• [Material provided]
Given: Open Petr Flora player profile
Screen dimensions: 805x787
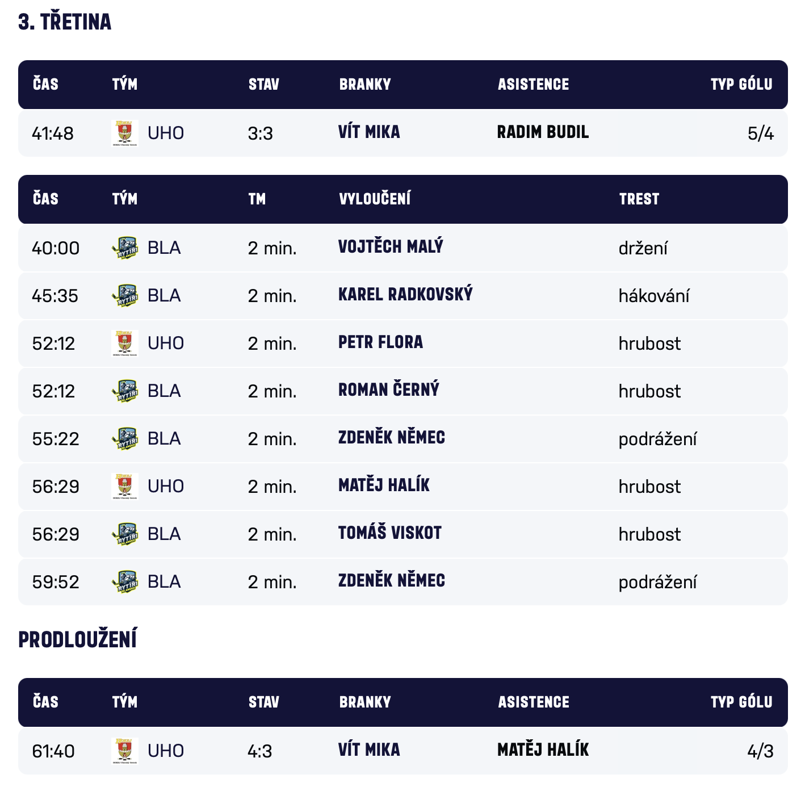Looking at the screenshot, I should coord(380,342).

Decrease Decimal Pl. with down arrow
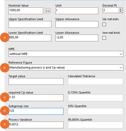tap(121, 11)
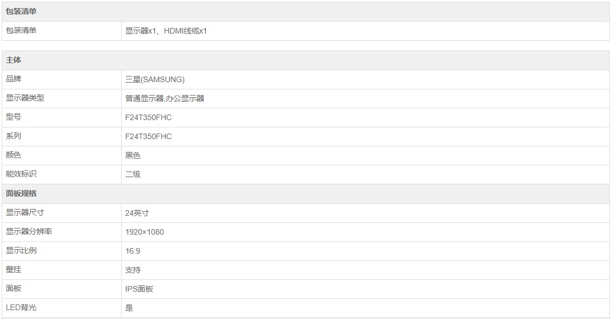Image resolution: width=611 pixels, height=319 pixels.
Task: Select the 颜色 row label
Action: tap(13, 155)
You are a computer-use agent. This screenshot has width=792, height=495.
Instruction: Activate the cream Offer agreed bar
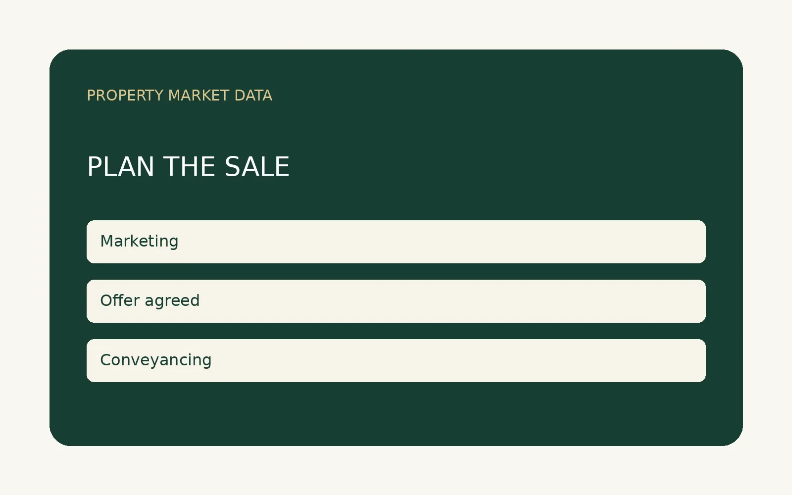pyautogui.click(x=396, y=301)
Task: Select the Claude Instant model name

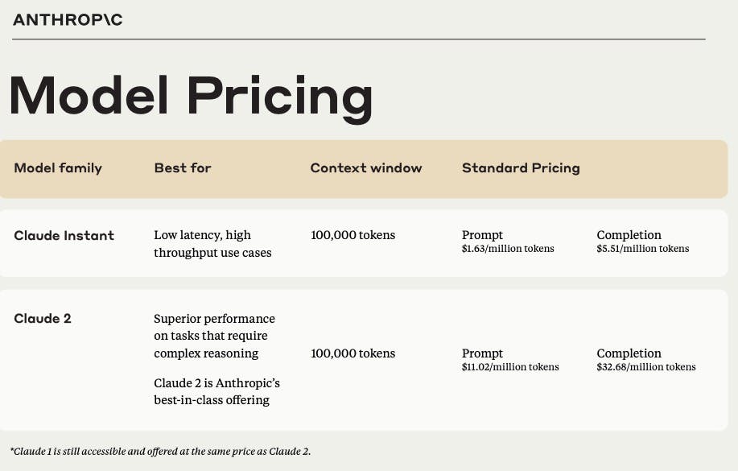Action: coord(64,235)
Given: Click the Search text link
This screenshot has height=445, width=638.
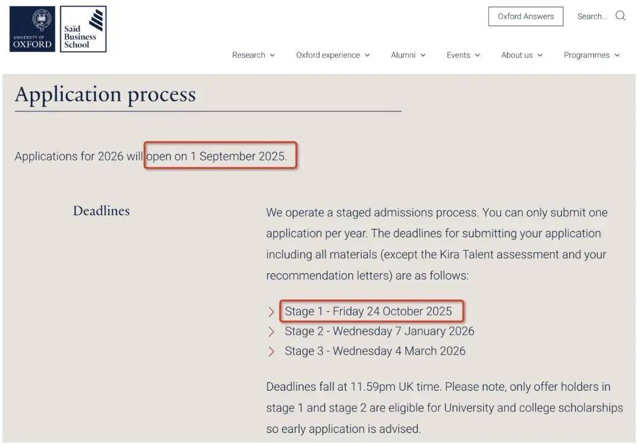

• [Exercise instructions]
Only the pictures are to be left out; everything else in the entries above must be duplicated exactly.

• [Result]
Given: Open Petr Flora player profile
Screen dimensions: 805x787
Looking at the screenshot, I should coord(380,342).

Decrease Decimal Pl. with down arrow
tap(121, 11)
Image resolution: width=611 pixels, height=319 pixels.
Task: Select the 颜色 row label
Action: tap(13, 155)
You are a computer-use agent. This screenshot has width=792, height=495.
Instruction: Activate the cream Offer agreed bar
pyautogui.click(x=396, y=301)
Task: Select the Claude Instant model name

Action: coord(64,235)
Given: Click the Search text link
This screenshot has height=445, width=638.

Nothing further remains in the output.